If You don't want insulated boots, my guess would be that You are more concerned with You're feet staying dry rather than warm, and dry. Hoffman makes a good pac, but as for my own opinion from my experience I prefer the Danner Super Rainforest that Hoffman sells as a caulk boot, they are triple stitched all leather, and offer good support. They aren't insulated so when the temperature get's down in the lower 40 upper 30 degree range the goretex seems to rob the heat away real quick like. Even working all day in the snow here in temps in the mid to low 30 degree range, I stay pretty comfortable in my Hathorn Highlines, no goretex, no insulation, just a high grade pair of wool socks, and a coat of sno-seal every so often. I have yet to lose any toe's to frostbite!


----------



## hammerlogging (Oct 19, 2010)

I suppose a little background info would make this more fair. I currently wear Wesco timber calks. I also have some White insulated pacs, I \would hjave gone witht he Hoffman's but my wife found these on Craigslist for super cheap.
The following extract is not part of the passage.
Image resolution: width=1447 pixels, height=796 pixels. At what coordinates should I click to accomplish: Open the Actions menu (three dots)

They ar bulky, but warm and dry, for the worst of winter.

My Wescos rolled out on me really bad. I'm still wearing them, god forbid, but I'm working on a whole new getup.

My feeling is that they rolled out on me really bad because I 1. worked in them in all but the worst conditions, including lots of wet conditions
and 2. I oiled the piss out of them regularly planning on making it through last winter with them alone- but I broke down and got the pacs.
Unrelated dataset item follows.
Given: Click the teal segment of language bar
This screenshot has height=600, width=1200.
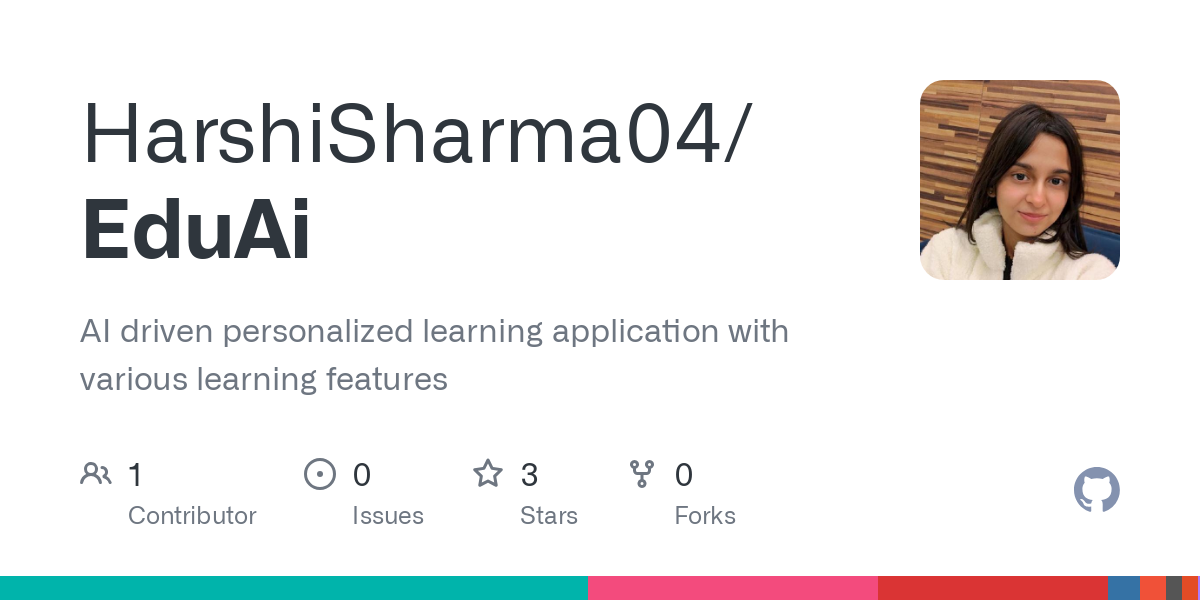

I've had wescos roll out and stretch, others not. They fit me good (new), keep my feet dry, I like their calks. Its tough to say how much of this is speculation and how much is real.

So, given a predominantly wet season is coming on, my thought is to maybe check out the uninsulated pac, or the Xtra Tuff, as a still a bit warm wet weather alternative to leathers, so the next pair of leathers can stay in better shape.

Argh this is an expensive business!
Thanks for the info.


----------



## imagineero (Oct 19, 2010)

I use Salomon SM expert boots when climbing (trees and mountains) and used them during my limited stint as a logger in new zealand. I've never owned a logging boot so I don't have a comparison point. These boots are designed for ice climbing when you are climbing vertical walls with crampons (like spikes on your toes) to dig in to the ice where your entire body weight will be resting on your toes. As you can imagine this gets unpleasant, tough on your calves and wet in normal shoes very fast. 

The soles on these boots are incredibly stiff. They have near zero flex, so if you're standing with your toe on a ledge that's only 1/4" wide, it still feels pretty close to standing with your whole foot on flat ground. I found them excellent on the steep steep forestry slopes on NZ (we'd often just slide down the hill after work, it was faster) but walking with them on normal ground is kind of weird because there's no flex. it's like being in moonboots or something. 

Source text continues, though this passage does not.